What is expected:
Take the data below and filter it for lines containing the word "notifications"; show each line found.

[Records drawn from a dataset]
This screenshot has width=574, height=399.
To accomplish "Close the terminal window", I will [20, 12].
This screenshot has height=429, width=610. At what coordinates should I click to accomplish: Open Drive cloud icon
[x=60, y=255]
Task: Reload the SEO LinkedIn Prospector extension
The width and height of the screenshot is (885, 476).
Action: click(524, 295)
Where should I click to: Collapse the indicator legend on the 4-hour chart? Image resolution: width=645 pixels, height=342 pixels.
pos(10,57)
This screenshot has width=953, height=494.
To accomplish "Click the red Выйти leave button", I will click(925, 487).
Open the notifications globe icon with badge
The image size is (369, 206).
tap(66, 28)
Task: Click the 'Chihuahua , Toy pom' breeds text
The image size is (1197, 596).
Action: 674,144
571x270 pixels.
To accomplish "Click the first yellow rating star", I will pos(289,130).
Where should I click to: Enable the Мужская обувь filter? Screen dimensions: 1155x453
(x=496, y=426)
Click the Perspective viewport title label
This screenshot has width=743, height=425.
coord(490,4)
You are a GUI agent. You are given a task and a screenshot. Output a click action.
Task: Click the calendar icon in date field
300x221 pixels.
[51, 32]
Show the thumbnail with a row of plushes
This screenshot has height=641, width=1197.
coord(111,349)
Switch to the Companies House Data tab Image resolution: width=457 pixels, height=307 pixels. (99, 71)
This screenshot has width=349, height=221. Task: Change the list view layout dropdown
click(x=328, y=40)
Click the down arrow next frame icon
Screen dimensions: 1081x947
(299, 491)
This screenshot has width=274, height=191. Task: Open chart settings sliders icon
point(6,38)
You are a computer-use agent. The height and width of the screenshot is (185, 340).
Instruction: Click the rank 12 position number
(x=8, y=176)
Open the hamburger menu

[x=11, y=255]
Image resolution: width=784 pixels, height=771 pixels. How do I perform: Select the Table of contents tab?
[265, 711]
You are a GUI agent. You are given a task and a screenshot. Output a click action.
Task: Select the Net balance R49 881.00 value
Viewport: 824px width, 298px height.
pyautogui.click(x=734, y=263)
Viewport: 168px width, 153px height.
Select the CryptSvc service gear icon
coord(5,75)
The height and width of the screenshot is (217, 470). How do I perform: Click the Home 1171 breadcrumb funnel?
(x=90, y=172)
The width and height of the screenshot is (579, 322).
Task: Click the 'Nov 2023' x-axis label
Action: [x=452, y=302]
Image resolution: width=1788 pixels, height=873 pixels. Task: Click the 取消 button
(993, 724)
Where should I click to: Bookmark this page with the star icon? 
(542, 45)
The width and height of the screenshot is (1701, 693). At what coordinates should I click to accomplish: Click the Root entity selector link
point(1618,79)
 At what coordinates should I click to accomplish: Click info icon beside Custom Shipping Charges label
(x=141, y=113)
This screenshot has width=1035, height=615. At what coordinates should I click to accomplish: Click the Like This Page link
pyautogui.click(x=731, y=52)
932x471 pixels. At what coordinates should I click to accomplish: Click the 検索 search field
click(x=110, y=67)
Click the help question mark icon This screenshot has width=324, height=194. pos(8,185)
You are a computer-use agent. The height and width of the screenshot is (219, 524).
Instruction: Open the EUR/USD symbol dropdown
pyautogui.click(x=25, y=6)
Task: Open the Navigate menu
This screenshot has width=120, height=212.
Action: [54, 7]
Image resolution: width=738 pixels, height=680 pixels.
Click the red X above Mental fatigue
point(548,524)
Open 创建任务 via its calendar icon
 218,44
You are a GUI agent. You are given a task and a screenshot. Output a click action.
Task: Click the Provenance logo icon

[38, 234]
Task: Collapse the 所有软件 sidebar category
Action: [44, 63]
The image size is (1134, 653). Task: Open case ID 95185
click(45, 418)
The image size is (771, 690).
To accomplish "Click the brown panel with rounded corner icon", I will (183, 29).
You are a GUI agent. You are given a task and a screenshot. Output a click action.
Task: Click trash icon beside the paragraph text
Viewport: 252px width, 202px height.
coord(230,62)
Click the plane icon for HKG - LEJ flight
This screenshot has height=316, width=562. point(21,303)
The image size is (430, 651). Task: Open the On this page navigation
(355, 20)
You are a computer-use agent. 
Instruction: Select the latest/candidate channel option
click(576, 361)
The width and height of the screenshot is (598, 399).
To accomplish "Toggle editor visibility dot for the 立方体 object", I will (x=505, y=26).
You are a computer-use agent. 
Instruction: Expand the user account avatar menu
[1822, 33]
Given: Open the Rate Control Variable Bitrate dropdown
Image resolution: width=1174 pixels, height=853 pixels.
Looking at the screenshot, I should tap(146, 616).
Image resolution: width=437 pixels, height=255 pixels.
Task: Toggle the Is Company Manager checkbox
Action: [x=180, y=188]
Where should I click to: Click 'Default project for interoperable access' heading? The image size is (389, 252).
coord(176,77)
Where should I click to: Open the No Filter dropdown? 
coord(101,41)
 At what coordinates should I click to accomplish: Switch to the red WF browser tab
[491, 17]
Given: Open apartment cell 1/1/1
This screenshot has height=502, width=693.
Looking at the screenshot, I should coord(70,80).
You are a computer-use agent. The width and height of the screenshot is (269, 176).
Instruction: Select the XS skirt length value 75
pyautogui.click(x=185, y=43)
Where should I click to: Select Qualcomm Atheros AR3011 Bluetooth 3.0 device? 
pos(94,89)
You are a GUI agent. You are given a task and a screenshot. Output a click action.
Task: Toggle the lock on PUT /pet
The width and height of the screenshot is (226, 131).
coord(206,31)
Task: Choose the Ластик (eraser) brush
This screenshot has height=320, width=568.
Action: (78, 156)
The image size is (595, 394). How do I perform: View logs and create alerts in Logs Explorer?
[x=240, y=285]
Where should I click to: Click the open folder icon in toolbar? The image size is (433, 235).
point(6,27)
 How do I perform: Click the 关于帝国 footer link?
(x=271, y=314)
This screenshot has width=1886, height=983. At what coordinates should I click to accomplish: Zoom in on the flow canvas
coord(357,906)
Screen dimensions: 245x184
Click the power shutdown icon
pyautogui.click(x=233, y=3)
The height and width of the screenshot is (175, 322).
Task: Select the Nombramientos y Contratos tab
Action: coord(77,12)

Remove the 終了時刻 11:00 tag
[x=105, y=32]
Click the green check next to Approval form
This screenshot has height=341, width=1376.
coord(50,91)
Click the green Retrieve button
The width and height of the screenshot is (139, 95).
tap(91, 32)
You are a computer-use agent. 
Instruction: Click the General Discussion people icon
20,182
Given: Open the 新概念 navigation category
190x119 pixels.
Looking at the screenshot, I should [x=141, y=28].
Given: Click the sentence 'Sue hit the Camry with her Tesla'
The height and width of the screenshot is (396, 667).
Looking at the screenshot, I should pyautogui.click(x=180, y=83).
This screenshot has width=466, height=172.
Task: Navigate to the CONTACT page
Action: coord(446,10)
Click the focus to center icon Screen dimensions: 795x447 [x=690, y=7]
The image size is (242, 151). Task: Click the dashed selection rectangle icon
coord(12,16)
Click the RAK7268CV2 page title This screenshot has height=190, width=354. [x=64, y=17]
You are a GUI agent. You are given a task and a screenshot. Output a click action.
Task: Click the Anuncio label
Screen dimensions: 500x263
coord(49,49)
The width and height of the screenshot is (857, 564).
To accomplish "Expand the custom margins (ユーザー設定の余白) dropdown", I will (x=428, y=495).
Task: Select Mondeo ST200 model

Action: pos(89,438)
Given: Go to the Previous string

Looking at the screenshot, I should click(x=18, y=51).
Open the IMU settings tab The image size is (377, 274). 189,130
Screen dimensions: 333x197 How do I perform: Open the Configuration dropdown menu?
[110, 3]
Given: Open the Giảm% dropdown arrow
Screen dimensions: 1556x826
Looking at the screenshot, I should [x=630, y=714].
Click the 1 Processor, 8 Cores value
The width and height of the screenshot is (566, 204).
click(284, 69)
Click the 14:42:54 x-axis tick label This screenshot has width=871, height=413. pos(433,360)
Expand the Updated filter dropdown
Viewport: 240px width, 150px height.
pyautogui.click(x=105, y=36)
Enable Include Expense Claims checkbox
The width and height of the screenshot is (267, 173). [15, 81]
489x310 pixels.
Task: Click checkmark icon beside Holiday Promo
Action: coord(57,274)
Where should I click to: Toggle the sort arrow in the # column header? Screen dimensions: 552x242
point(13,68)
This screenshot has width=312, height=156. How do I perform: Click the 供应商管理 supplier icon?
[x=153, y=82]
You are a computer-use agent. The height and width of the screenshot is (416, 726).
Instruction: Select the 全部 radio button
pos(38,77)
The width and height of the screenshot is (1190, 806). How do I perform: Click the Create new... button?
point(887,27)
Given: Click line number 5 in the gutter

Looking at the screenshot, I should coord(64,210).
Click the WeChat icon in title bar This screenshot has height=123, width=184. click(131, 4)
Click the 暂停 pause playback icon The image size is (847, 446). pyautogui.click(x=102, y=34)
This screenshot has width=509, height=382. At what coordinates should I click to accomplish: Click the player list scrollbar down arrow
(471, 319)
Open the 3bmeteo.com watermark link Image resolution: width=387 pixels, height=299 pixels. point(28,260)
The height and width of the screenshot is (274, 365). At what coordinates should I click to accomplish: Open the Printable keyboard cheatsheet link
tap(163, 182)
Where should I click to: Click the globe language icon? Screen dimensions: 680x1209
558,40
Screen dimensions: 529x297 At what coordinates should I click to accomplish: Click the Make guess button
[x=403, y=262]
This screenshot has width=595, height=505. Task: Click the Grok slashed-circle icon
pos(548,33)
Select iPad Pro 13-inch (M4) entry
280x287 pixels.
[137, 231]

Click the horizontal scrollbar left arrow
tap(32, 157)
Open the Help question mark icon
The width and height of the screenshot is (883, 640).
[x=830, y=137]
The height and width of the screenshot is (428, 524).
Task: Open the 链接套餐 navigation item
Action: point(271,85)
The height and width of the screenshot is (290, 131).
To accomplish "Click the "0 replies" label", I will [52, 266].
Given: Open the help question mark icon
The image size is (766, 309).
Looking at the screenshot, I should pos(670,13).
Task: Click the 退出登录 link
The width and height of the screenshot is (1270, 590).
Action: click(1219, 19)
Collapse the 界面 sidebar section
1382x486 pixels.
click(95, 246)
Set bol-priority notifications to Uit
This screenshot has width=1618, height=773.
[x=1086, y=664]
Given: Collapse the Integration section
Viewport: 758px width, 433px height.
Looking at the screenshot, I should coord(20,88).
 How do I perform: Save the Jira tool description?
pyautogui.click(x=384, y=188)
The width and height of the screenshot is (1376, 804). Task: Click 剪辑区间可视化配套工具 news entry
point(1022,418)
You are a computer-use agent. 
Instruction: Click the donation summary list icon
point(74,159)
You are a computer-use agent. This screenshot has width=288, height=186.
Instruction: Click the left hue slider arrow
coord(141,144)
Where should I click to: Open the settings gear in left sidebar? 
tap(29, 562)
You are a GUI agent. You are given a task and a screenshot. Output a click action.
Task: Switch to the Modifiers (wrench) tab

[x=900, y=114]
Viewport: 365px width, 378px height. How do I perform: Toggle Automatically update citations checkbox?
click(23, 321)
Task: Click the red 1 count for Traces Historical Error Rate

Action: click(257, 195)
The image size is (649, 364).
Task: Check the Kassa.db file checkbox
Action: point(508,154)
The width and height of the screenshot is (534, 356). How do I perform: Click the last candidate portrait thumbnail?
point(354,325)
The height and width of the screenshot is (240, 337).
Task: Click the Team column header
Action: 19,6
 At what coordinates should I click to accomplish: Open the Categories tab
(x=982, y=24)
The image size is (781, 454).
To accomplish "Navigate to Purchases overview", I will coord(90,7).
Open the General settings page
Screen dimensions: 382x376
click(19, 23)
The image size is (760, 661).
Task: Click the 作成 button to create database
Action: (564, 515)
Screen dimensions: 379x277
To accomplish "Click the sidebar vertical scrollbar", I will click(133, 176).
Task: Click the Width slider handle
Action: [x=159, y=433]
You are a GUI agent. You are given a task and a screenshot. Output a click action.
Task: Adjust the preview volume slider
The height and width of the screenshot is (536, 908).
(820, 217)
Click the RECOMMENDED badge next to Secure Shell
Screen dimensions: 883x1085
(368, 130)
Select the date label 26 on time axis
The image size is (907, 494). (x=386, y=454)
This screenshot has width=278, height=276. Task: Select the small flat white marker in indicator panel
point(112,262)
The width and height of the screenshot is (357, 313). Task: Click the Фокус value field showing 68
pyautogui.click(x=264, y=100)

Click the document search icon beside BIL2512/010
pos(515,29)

Result:
Open the notifications globe icon with badge
Set bol-priority notifications to Uit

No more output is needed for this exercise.